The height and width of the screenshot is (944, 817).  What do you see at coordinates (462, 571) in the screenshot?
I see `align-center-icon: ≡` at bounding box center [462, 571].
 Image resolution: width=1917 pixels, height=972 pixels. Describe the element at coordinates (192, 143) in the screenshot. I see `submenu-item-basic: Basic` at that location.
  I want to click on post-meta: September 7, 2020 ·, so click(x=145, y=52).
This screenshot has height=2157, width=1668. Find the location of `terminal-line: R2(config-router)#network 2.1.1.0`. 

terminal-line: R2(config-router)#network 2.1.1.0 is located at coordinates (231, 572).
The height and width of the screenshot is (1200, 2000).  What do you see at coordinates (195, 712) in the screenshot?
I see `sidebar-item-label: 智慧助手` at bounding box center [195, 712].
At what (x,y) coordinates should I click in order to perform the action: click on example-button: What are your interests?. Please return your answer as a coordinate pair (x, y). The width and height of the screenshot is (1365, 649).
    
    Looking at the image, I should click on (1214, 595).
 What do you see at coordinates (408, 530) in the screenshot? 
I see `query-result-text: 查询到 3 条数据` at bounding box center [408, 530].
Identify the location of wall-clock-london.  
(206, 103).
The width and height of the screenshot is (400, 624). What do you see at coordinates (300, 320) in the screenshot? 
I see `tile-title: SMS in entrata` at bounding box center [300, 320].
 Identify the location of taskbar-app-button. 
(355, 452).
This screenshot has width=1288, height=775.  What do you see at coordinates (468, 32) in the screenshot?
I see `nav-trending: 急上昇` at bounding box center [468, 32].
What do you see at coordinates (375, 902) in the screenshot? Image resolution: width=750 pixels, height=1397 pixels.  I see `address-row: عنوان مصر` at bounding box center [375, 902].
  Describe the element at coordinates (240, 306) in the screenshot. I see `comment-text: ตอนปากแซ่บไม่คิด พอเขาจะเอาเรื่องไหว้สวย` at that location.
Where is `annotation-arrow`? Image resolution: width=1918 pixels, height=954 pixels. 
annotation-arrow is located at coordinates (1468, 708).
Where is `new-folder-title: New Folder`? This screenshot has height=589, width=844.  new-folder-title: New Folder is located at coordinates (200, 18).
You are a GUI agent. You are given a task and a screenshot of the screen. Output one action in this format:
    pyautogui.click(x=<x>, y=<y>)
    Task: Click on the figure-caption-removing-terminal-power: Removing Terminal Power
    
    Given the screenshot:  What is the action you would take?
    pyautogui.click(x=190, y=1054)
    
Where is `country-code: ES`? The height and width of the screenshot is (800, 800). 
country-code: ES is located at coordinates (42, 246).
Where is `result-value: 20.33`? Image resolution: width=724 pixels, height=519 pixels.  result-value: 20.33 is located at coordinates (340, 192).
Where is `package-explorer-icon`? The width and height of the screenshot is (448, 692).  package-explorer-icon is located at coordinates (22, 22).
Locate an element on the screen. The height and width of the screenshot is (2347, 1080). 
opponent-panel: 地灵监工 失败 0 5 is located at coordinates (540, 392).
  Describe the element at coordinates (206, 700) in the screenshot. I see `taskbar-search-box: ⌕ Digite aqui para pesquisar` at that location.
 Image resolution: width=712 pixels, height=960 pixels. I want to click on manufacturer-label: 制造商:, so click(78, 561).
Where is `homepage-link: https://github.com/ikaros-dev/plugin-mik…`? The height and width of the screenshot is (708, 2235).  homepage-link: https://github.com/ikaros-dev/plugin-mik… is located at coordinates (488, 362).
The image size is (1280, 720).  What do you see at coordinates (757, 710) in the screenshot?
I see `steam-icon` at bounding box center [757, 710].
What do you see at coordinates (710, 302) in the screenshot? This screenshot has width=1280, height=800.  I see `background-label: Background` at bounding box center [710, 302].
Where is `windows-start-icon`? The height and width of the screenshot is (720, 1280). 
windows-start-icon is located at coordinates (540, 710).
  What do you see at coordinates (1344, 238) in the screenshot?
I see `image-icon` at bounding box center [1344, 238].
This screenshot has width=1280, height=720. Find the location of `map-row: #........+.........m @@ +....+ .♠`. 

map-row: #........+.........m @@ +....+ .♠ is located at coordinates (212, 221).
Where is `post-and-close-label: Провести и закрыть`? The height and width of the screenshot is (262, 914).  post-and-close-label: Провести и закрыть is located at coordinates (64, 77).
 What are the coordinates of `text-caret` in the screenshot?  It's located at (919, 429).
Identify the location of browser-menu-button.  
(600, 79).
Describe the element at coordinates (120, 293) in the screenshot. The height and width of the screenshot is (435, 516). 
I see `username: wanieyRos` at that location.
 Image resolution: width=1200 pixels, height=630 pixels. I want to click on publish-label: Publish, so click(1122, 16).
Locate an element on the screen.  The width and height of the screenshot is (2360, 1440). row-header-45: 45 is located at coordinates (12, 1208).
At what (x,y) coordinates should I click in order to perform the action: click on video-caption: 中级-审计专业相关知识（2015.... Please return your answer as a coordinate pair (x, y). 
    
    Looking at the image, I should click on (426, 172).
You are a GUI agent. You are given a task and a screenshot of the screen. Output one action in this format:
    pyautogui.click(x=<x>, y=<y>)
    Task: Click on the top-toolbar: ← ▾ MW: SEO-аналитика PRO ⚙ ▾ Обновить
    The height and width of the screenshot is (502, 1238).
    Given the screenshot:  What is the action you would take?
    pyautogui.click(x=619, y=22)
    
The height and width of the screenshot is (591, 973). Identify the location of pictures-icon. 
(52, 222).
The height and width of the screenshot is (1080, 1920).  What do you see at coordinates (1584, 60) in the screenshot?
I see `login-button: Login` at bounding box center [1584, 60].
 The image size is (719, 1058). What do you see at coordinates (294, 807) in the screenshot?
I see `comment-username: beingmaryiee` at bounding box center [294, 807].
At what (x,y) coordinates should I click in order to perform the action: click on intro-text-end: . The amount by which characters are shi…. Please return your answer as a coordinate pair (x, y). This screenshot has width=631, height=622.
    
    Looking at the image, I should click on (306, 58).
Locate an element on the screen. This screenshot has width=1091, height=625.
------------------------------------------------
**Exercise details:**
Reproduce verbatim the records between the line containing "Identify the location of browser-menu-button." and the line containing "coordinates (12, 1208).", inclusive.

**Your solution:**
Identify the location of browser-menu-button.  
(600, 79).
Describe the element at coordinates (120, 293) in the screenshot. The height and width of the screenshot is (435, 516). 
I see `username: wanieyRos` at that location.
 Image resolution: width=1200 pixels, height=630 pixels. I want to click on publish-label: Publish, so click(1122, 16).
Locate an element on the screen.  The width and height of the screenshot is (2360, 1440). row-header-45: 45 is located at coordinates (12, 1208).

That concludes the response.